In my previous post I introduced you to Dr. Michael Ciampi, who is reforming his medical practice by refusing to accept insurance payments. According to the doctor, he is able to cut his prices in half—if not more—and he has much more freedom in how he runs his practice. Here are some examples:
Before, Ciampi charged $160 for an office visit with an existing patient facing one or more complicated health problems. Now, he charges $75. Patients with an earache or strep throat can spend $300 at their local hospital emergency room, or promptly get an appointment at his office and pay $50, he said. Ciampi collects payment at the end of the visit, freeing him of the time and costs associated with sending bills, he said. That time is crucial to Ciampi. When his patients come to his office, they see him, not a physician’s assistant or a nurse practitioner, he said. “If more doctors were able to do this, that would be real health care reform,” he said. “That’s when we’d see the cost of medicine truly go down.”
Ciampi, I take it, believes that insurance companies are partly responsible for the rising cost of medical care. I agree with him. And more is to be said on how not only insurance companies, but also third-parties—including employers and the government—are partly responsible for the rise in medical costs. Milton Friedman wrote there are at least two reasons for the affect that third-party payers have on rising medical insurance costs:
First, it leads employees to rely on their employer, rather than themselves, to make arrangements for medical care. Yet employees are likely to do a better job of monitoring medical care providers—because it is in their own interest—than is the employer or the insurance company or companies designated by the employer. Second, it leads employees to take a larger fraction of their total remuneration in the form of medical care than they would if spending on medical care had the same tax status as other expenditures.
As I have noted, Friedman’s points make sense because other people won’t spend money on you as well as you could on yourself. And this includes the government. So why is it that the government spending on medical care has increased from “an eighth of the total in 1919 to a quarter in 1965 to nearly half in 1997?” It’s simple: because it’s a handout, and so the demand grows. Friedman’s calculations show that the effect of tax exemption for businesses and the enactment of Medicare and Medicaid have accounted for a 60% increase in the cost of insurance.
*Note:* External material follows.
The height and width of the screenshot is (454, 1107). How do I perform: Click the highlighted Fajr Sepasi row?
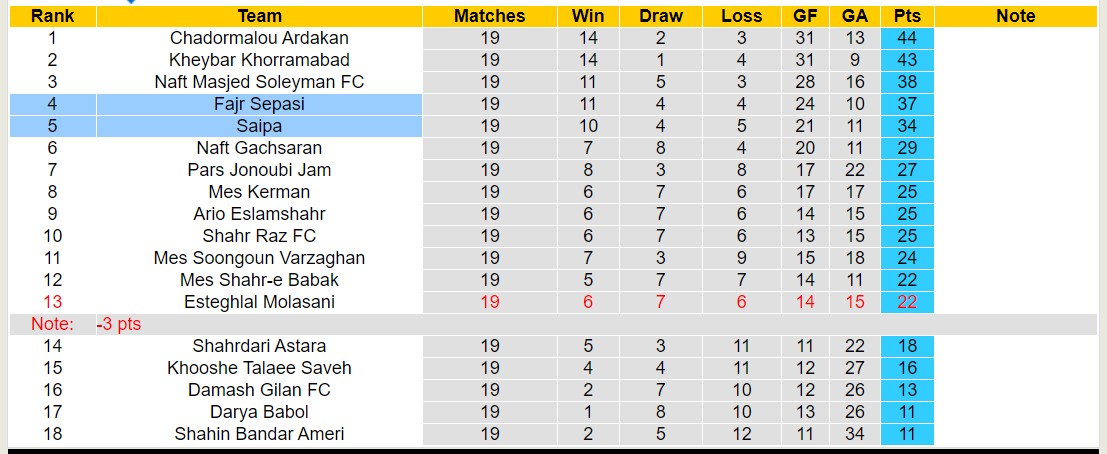(259, 104)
Friedman suggested that the best way to lower health insurance costs is to get the government out of the marketplace: deregulate most insurance, dissolve Medicare and Medicaid and remove the tax-exemption for businesses. Furthermore, he wrote that we should create medical saving accounts, eliminating the third-party and allowing for tax-deductible donations to the account. This hardly seems feasible given the status quo; however, I think if our system becomes so defunct (as it is becoming), an overhaul will be necessary. In the meantime, let’s take a page out of Dr. Ciampi’s playbook.